Microsoft has patched a zero-day vulnerability in Internet Explorer’s Jscript engine after researchers from Google’s Threat Analysis Group (TAG) informed the company about seeing North Korea’s APT37 group using it in attacks against South Korean targets.
The zero-day flaw (CVE-2022-41128) stems from what Google described as an incorrect just-in-time (JIT) complier optimization issue resulting in type confusion. To exploit it, an attacker would need to lure a victim to an adversary-controlled website via a phishing email or some other social engineering trick.
According to Google, the flaw is nearly identical to another scripting engine memory corruption vulnerability (CVE-2021-34480) they reported to Microsoft last year. As with the new vulnerability, to exploit the one from 2021 an attacker would first need to convince a user to either open a specially crafted file or follow-links to an attacker-controlled website.

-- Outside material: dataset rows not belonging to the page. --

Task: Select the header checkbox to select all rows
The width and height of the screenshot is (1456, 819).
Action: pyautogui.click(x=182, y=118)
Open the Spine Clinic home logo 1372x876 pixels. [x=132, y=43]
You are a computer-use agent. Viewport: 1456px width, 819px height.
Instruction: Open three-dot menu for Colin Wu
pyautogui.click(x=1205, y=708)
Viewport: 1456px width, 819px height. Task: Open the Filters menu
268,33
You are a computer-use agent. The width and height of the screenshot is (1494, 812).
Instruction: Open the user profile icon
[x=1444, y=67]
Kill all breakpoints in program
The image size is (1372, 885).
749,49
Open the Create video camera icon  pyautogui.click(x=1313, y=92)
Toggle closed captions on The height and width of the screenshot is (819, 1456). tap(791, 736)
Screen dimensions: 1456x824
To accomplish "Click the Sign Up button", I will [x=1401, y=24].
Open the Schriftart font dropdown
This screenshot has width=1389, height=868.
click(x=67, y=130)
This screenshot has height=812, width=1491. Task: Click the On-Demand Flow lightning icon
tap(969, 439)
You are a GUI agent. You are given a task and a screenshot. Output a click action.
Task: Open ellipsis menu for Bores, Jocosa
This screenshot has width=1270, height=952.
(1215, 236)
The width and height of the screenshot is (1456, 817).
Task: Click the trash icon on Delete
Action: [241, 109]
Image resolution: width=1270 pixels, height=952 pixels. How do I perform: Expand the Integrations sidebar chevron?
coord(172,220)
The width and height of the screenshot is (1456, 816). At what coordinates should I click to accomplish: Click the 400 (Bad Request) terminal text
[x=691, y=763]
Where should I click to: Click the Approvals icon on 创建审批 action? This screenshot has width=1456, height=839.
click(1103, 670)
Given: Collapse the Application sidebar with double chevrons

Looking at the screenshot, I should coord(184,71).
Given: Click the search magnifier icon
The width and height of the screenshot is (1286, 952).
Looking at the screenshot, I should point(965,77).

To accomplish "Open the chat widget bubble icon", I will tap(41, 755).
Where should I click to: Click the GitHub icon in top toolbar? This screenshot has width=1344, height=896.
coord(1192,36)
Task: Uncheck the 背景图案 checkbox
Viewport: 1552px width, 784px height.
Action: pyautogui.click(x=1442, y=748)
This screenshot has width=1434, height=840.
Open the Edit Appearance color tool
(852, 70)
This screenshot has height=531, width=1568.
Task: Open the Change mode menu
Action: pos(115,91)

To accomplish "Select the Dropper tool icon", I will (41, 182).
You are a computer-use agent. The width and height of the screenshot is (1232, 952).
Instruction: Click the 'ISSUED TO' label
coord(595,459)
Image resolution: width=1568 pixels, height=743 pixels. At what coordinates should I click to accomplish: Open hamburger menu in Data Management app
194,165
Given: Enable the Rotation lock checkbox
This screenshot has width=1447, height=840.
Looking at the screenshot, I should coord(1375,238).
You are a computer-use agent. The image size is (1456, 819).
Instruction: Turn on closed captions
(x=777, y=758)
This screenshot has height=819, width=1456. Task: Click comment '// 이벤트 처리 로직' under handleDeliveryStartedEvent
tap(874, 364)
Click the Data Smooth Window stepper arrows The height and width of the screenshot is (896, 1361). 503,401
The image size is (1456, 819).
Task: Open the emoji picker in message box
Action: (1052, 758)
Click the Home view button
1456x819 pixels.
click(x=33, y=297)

This is the 11th Microsoft-related zero-day bug that Project Zero has disclosed so far in 2022.
The APT37 campaign that Google observed involves the threat actors sending intended victims a phishing email with a document purporting to be about the deadly October 29 stampede in Seoul’s Itaewon commercial district that killed 156 people.
When opened, the document downloads a rich text file (RTF) remote template that in turn fetches remote HTML content. “Because Office renders this HTML content using Internet Explorer (IE), this technique has been widely used to distribute IE exploits via Office files since 2017,” Google TAG researchers Clement Lecigne and Benoit Sevens said in a Dec. 7 blog. The advantage for attackers to deliver IE exploits this way is that it does not require victims to use Internet Explorer as their default web browser, they noted.
Google researchers discovered that the exploit which APT37 is delivering via this technique takes advantage of what turned out to be the zero-day flaw that it reported to Microsoft in October.
APT37’s zero-day payload in current campaign remains unclear
It’s unclear what payload exactly APT37 is delivering via the newly discovered vulnerability. But in previous campaigns, the group has exploited similar IE vulnerabilities and other flaws to deliver backdoors such as ROKRAT, DOLPHI and BLUELIGHT. “APT37 implants typically abuse legitimate cloud services as a C2 channel and offer capabilities typical of most backdoors,” Google said.
APT37, also tracked as Chollima, InkySquid, Reaper and other names, is a threat actor believed sponsored by the North Korean government. The threat actor is known to use a variety of techniques in its campaigns including strategic compromises of South Korean websites to distribute malware and using torrent file-sharing suites to mass-distribute malware.
CVE-2022-41128 is the first and only Internet Explorer zero-day vulnerability that Google’s Project Zero researchers have reported as seeing in the wild so far in 2022. Last year, the team reported four IE zero-days and in 2020 they reported two. So far in 2020, Project Zero has reported 32 in-the-wild zero-day vulnerabilities across multiple technologies. Unsurprisingly, most of them were in Windows products.